- Born: 28 August
- Occupations: Voice actress; singer;
- Years active: 2019–present
- Employer: Raccoon Dog
- Notable work: Gakuen Idolmaster as Kotone Fujita; You Are Ms. Servant as Riko Yokoya;

= Hikaru Iida =

Japanese voice actress and singer

Hikaru Iida (飯田 ヒカル, Iida Hikaru) is a Japanese voice actress and singer from Fukuoka Prefecture, affiliated with Raccoon Dog. She has starred as Kotone Fujita in Gakuen Idolmaster and Riko Yokoya in You Are Ms. Servant.

==Biography==
Hikaru Iida, a native of Fukuoka Prefecture, was born on 28 August. She decided to become a voice actor because she was known at school for her high-pitched voice and in junior high, received praise from a Japanese class teacher for her reading-aloud skills. A frequent stage actor at her high school where several classmates even auditioned outside of school, she won the runner-up prize at the Cross FM Seiyū Stadium 2017 in Fukuoka while at her third year of high school. She graduated from Pro-Fit Voice Actor Training School and joined the agency.

Iida's first appearance in an anime television series was as Sukashi Masamune in the Tenka Hyakken: Meiji-kan e Yōkoso!, which began airing in October 2019. She was also part of the voice actor unit Hocho Sanshimai for the series. She also voiced Miyuri Yukari in Magia Record. In April 2022, Iida was among 34 voice actors joining Nobuhiko Okamoto's newly-formed agency Raccoon Dog. She also appeared as a guest DJ at Gekirock DJ Party in March 2024.
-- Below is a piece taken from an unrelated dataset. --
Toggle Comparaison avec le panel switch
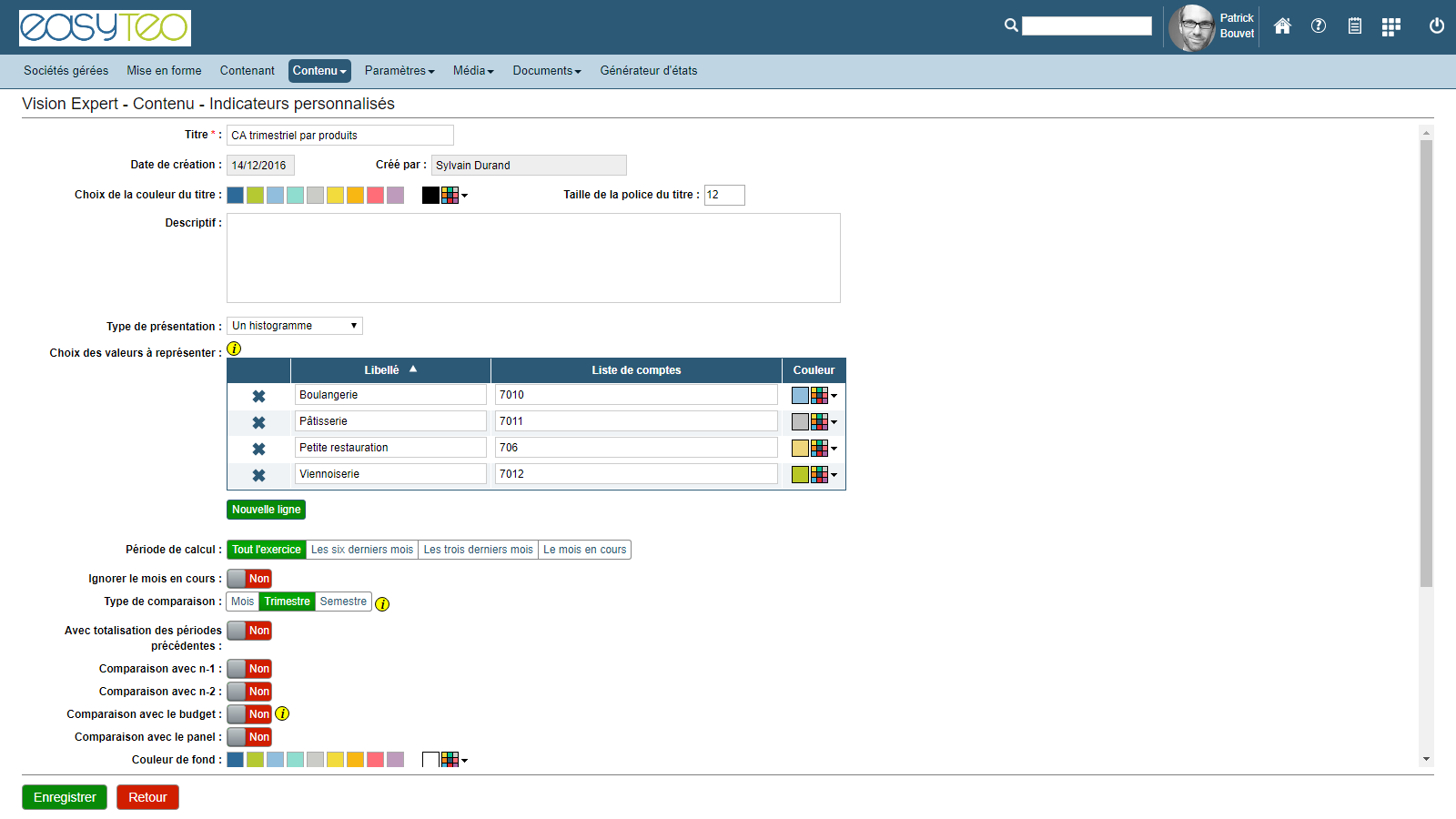Image resolution: width=1456 pixels, height=819 pixels. click(249, 737)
In March 2024, it was announced Iida would star as Kotone Fujita, a major character of Gakuen Idolmaster, a spinoff of The Idolmaster franchise. Her Idolmaster singles, "Sekaiichi Kawaii Watashi" and "Yellow Big Bang!", charted respectively at #31 and #21 at the Oricon Digital Singles Chart, as well as #37 and #21 at the Billboard Japan Download Songs Chart.

In August 2024, Iida starred as Riko Yokoya in the You Are Ms. Servant anime; this was her first time playing a major character in an anime. She also starred as Dia Nox in the 2026 short anime series I Want You To Show Me Your Panties With a Disgusted Face R.

Iida's special skills are singing and food reporting, and she holds the Japanese Word Processing Proficiency Test Pre-2nd Grade and the Presentation Creation Proficiency Test 2nd Grade qualifications. Her native dialect is the Hakata dialect. She has two older brothers, a fact that helped her relate to her role as Riko.

==Filmography==
===Television animation===

| Year | Title | Role | Ref |
|---|---|---|---|
| 2019 | Tenka Hyakken: Meiji-kan e Yōkoso! | Sukashi Masamune |  |
| 2022 | Shikimori's Not Just a Cutie | Schoolgirl |  |
| 2024 | You Are Ms. Servant | Riko Yokoya |  |
| 2026 | I Want You To Show Me Your Panties With a Disgusted Face R | Valmina Dia Nox |  |

===Video games===

| Year | Title | Role | Ref |
|---|---|---|---|
| 2021 | Cookie Run: Kingdom | Chess Choco Cookie |  |
| 2021 | Magia Record | Miyuri Yukari |  |
| 2024 | Gakuen Idolmaster | Kotone Fujita |  |
| 2025 | Silver and Blood | Acappella |  |
| 2025 | Trails in the Sky 1st Chapter | Tita Russell |  |

==Discography==

Title: Year; Peak chart positions; Album
JPN Dig.: JPN DL
"Sekaiichi Kawaii Watashi" (世界一可愛い私): 2024; 31; 37; Non-album singles
"Yellow Big Bang!": 21; 21
"—" denotes releases that did not chart or were not released in that region.